We love to do a couple full, standard Interpretive tasks, like the majority that you will find in your thematic unit, but there are some great and easy ways to change up some or ALL of the task so they don't get bored with the routine.  Here are our top 5 ways to vary the interpretive task to keep them fresh:

  1. Kahoot / Quizziz / Socrative or other online quizzes:  Take the questions from the interpretive task and use them in an online game.  Same questions, different format! Frontload by working through the vocabulary as a class before signing in to the game to, then including the comprehension questions and some interpretive questions with possible answers.  That usually leaves one or two interpretive questions leftover that make for a great Think-Pair-Share, shoulder partner chat, or full class recap. Check out the games we have already created for you in our units!
  2. Get them moving! Sometimes the simplest changes yield big results, especially if it means burning some energy. Before class, place the words CIERTO on one sheet of paper and FALSO on another (or Si / No, Estoy de acuerdo / No estoy de acuerdo, etc) and place them on opposite sides of the classroom. Next, copy the questions for the interpretive task into a Powerpoint or Google slide deck.  Display the first question, have students move to the side that they agree with. This is especially fun with the interpretive questions, for which adding a statement will create a possible answer. NOTE:  This is a great option for longer tasks, more difficult tasks, or for the first task of a unit, as it limits verbal output that can be difficult at the beginning of a thematic unit.
  3. Insert Learning or Edji - These great sites allow your students to interact with the actual text (online) so not only is it paper free (Pachamama thanks you) but it's DIFFERENT.  Sometimes just changing the format is enough!
  4. All verbal, no written: Especially with shorter tasks, or simply to just not “take the magic” out of some videos or infographics, completing the interpretive task in a small group, verbal, think-pair-share style format. Things to remember: have the questions and words available -- for lots of kids, that’s the difference between confusion and comprehensibility. Sometimes for extra *fun* we give them what would be the vocabulary section with matching pictures or synonyms first.  Make it a contest...they will do anything for prizes.
  5. Divide and conquer:  Have students create a small group, then number them off to abandon their original group and complete a jigsaw, and they can incorporate some interpersonal skills at the same time. Any article can be divided into paragraphs, or infographics into sections.  The nice thing, is that this minimizes the work so you can focus on areas of need. For example, my students were writing painfully bad thesis (theses?), so the group who needed to work on that had the responsibility of creating an overall main idea or thesis that answered the essential question matching with the information. A group who stinks at figuring out what cognates are is in charge of essential vocabulary, so you can work with that small group to develop those skills. When they come back together, each person shares their information with the rest.  Follow up with interpretive questions or a Kahoot to see how well they “taught” each other!

Bonus(es):

Go Rogue:  You do you, boo.  Toss that task all together.  Start with some frontloading of vocabulary.  Then read through one part of a written text (first few sentences of an article, poem or story, one small part of an infographic, etc).  Ask some comprehension questions (you'll find them on the task), then give a few minutes of independent reading time. Students don't get enough of this.  Have them annotate, have them write one sentence about the main idea, have them mind map the text.  My students' favorite?  Writing on their desks with expo markers.  

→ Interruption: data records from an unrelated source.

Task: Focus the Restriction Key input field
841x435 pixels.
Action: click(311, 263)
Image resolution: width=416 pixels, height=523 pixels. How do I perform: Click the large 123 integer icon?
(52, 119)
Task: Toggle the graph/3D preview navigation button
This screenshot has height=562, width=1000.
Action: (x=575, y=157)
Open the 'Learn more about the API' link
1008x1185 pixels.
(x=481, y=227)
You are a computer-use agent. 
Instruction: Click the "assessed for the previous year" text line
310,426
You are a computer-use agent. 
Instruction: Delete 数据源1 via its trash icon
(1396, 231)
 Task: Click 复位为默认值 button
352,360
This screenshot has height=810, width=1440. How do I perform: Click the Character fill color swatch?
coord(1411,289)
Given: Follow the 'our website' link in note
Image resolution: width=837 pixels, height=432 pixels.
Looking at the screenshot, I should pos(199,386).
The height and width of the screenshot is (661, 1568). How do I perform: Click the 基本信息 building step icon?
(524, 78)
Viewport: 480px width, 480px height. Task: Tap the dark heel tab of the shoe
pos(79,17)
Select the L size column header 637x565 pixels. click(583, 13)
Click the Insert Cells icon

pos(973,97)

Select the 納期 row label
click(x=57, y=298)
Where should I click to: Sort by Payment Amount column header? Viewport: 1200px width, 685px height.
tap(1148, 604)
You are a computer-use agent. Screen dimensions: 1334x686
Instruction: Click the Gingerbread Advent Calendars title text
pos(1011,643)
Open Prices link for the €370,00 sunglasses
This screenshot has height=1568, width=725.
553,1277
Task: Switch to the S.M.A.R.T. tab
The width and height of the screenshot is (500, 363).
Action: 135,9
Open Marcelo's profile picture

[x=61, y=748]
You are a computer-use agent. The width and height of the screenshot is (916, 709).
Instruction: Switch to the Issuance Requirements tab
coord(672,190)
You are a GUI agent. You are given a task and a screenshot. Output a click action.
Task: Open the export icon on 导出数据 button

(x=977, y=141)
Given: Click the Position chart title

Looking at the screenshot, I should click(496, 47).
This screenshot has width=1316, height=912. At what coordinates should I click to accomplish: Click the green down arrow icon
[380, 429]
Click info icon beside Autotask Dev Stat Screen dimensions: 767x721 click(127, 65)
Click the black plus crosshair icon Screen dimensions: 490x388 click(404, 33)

EdPuzzle:  This video quiz creator makes creating an interpretive task a breeze for short videos.  Bonus: kids can stop the video and re-watch if they are unable to answer the question right away.  Extra bonus: view when students complete the assignment, how many times they watch the video, and a slew of other features that make grading quick and easy.

We have even more ways to create alternative interpretive tasks in our thematic units, but these should get you started!